- **RECORDS FOR THIS EXERCISE**

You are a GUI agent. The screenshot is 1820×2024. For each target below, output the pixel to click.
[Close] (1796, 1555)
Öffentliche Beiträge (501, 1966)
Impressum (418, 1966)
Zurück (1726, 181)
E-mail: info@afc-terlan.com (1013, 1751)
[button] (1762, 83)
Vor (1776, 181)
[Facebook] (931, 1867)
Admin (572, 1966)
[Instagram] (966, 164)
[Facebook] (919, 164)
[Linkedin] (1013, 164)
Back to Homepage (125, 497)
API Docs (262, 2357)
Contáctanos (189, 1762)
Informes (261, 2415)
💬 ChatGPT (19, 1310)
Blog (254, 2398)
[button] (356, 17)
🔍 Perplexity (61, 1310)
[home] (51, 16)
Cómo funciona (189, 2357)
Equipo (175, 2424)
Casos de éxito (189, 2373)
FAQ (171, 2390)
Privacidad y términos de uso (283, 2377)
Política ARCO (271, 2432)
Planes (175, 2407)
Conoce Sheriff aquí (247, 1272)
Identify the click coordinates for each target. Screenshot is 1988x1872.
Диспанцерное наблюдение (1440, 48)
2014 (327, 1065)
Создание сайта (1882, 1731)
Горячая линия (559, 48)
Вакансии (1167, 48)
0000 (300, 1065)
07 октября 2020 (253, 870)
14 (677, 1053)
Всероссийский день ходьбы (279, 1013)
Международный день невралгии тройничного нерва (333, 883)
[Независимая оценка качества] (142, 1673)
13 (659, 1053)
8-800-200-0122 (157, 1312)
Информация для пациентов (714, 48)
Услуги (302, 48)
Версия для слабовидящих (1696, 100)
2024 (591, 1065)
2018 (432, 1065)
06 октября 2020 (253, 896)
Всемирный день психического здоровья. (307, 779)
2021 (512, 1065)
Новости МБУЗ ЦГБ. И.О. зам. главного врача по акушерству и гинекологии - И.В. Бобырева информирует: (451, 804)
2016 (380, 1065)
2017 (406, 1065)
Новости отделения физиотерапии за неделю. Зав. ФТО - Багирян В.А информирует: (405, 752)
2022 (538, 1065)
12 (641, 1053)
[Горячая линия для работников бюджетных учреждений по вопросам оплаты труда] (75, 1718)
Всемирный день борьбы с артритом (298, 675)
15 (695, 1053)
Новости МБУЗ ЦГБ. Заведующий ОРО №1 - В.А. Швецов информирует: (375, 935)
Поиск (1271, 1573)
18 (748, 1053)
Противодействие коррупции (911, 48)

- **WHAT YOU HAVE TO DO**
Everything from the line with "Услуги (302, 48)" to the last line of the data is what to return, word for word; leave out the rest.

- **SOLUTION FOR THIS PROBLEM**
Услуги (302, 48)
Версия для слабовидящих (1696, 100)
2024 (591, 1065)
2018 (432, 1065)
06 октября 2020 (253, 896)
Всемирный день психического здоровья. (307, 779)
2021 (512, 1065)
Новости МБУЗ ЦГБ. И.О. зам. главного врача по акушерству и гинекологии - И.В. Бобырева информирует: (451, 804)
2016 (380, 1065)
2017 (406, 1065)
Новости отделения физиотерапии за неделю. Зав. ФТО - Багирян В.А информирует: (405, 752)
2022 (538, 1065)
12 (641, 1053)
[Горячая линия для работников бюджетных учреждений по вопросам оплаты труда] (75, 1718)
Всемирный день борьбы с артритом (298, 675)
15 (695, 1053)
Новости МБУЗ ЦГБ. Заведующий ОРО №1 - В.А. Швецов информирует: (375, 935)
Поиск (1271, 1573)
18 (748, 1053)
Противодействие коррупции (911, 48)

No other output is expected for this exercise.